Of course, hybrid and remote work aren’t the only factors behind employee engagement. For employers whose aversion to remote work stems from a perceived drop in productivity, the issue comes down to empathy and trust. The initial pandemic response was steeped in sincere care and empathy, with employers offering what they could to ensure workers were safe and engaged. The fact that this has shifted post-pandemic is concerning to employees. They want an employer who cares and trusts them to do their jobs well, no matter where or when they are working.


One workplace expert poses the question, “Do you want the most out of your employees or the best out of them?” In other words, if the focus is on productivity, then the employer-employee relationship will be largely transactional with little motivation to go above and beyond. If, on the other hand, the focus is on “best,” then employees are more likely to be engaged and empowered to achieve better work.


For companies that see a recession as leverage against employees who prefer remote or hybrid, it’s important to recognize how that decision will impact retention, engagement, and, consequently, innovation and performance.

How Some Insurers Are Approaching the Return to Office

Ultimately, there is no one-size-fits-all approach to return to office policies. Leaders need to be aware of their employees’ preferences, needs, and strengths, which may differ from role to role. In the insurance space, there are a handful of companies that have approached their work model with grace.


Allstate is one of them. With a focus on quality of life, Allstate listened when 95% of surveyed employees reported the desire for a more flexible work environment. As a result, only 1% of workers are now fully office-based, while 75% are remote and 24% are hybrid. In response, they also closed their larger office, distributing office supplies and equipment to local nonprofits.

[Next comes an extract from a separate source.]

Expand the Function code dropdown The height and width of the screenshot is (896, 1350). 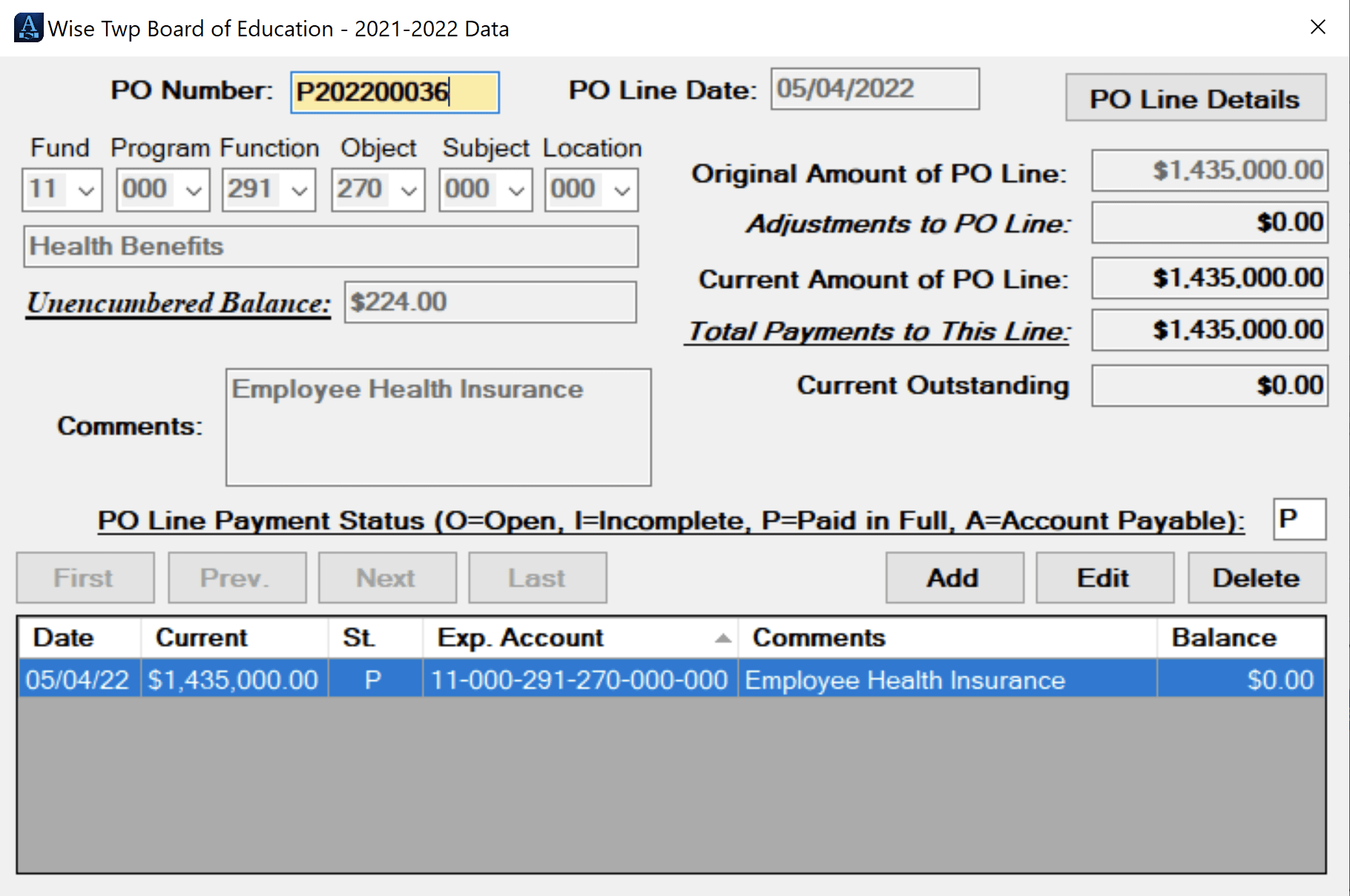[x=300, y=189]
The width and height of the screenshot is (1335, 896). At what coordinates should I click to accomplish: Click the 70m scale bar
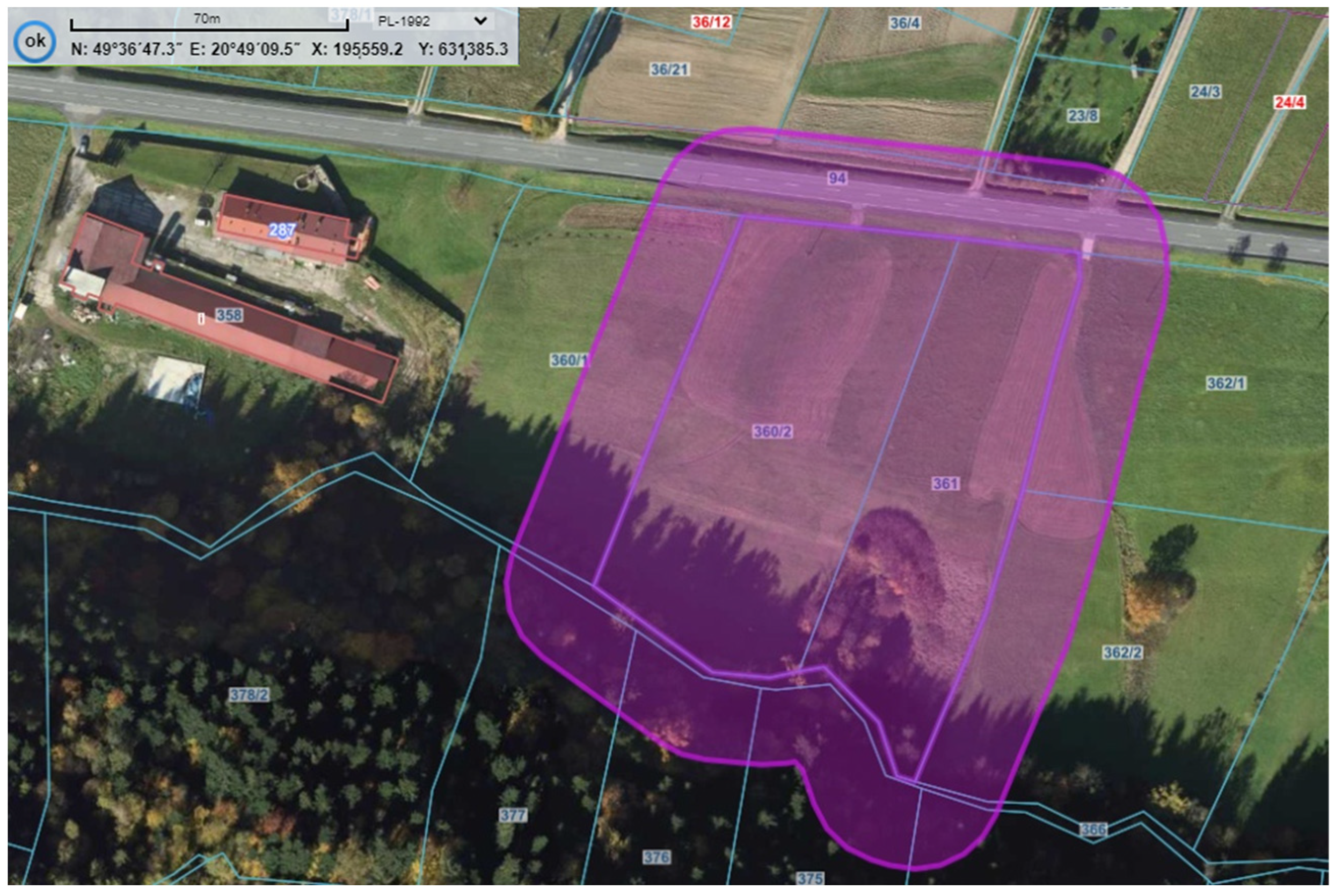point(209,26)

As their workplace has evolved, Allstate does acknowledge that remote work doesn’t create the same in-office experience for their employees. As such, they have focused time and resources on building a sustainable common culture through technology, embracing an employee-first virtual workplace. Through this flexible work initiative, they have seen a 30% increase in diverse job applicants, as well as significant increases in applicants for all roles, both leadership and non-leadership.


Liberty Mutual is another insurer that is happy to provide flexible work arrangements for employees—and they’ve been doing so long before the pandemic.


Finally, Blue Cross Blue Shield of Massachusetts is setting an excellent example of workplace flexibility. They have designated three models of work, including Resident—4-5 days/week on site, and accounting for 9% of their workforce; Mobile—1-3 days/week on site, and 20% of their workforce; and E-Worker—0-3 days/month on site, which accounts for 71%. They are committed to creating a better work-life balance and nurturing employee connections and community.


Despite a historically slow pace in evolving with emerging trends, it is encouraging to see more insurance companies adapt to the remote work model.